Boeing can resume deliveries of its 787 Dreamliners as early as next week, the Federal Aviation Administration said Friday, after a data-analysis issue halted deliveries of the wide-body jetliners.
“Boeing addressed the FAA’s concerns,” the agency said in a statement. “The FAA may resume issuing airworthiness certificates next week.”
Boeing earlier Friday said it completed the work needed to resume deliveries of planes to airlines and other customers.
“We have completed the necessary analysis that confirms the airplane continues to meet all relevant requirements and does not require production or fleet action,” a Boeing spokesperson said. “The FAA will determine when 787 ticketing and deliveries resume, and we are working with our customers on delivery timing.”

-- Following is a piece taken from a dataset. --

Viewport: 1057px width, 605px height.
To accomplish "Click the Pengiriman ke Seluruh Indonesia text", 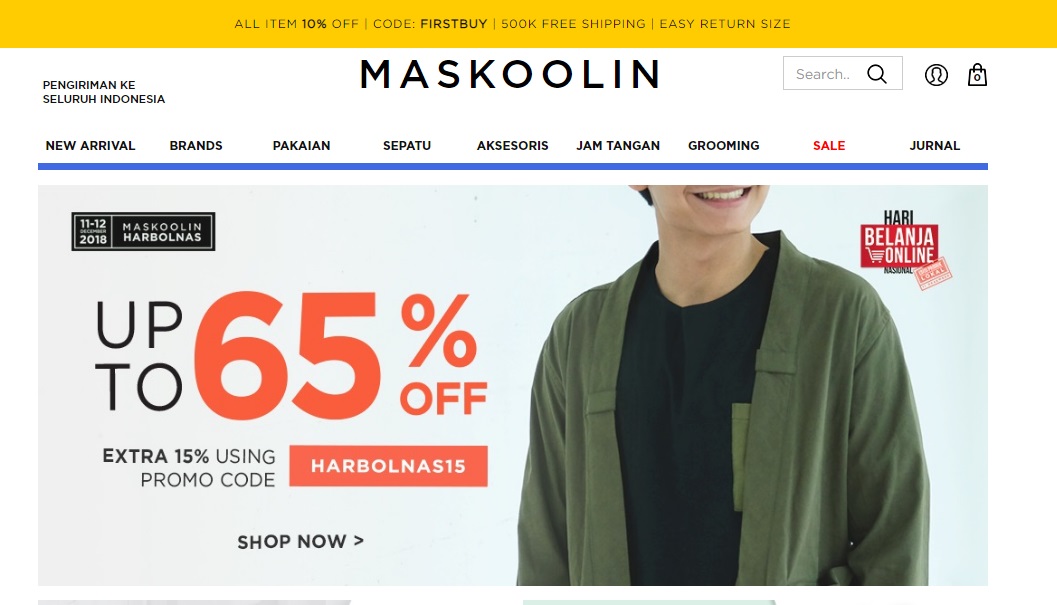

Boeing shares rose on the news that the issue was resolved and finished the trading session nearly 1% higher.
On Feb. 23, Boeing paused deliveries of the planes, after a data-analysis error was detected related to the aircraft’s forward pressure bulkhead.
It was the latest in a string of delivery pauses for the jets: A series of manufacturing flaws on the twin-aisle planes forced Boeing to suspend deliveries for much of the two years leading up to last August.
Dreamliner customers include large carriers such as American Airlines. The jets would be handed over just as carriers are gearing up for a busy spring and summer travel season, when they make a large portion of their revenue.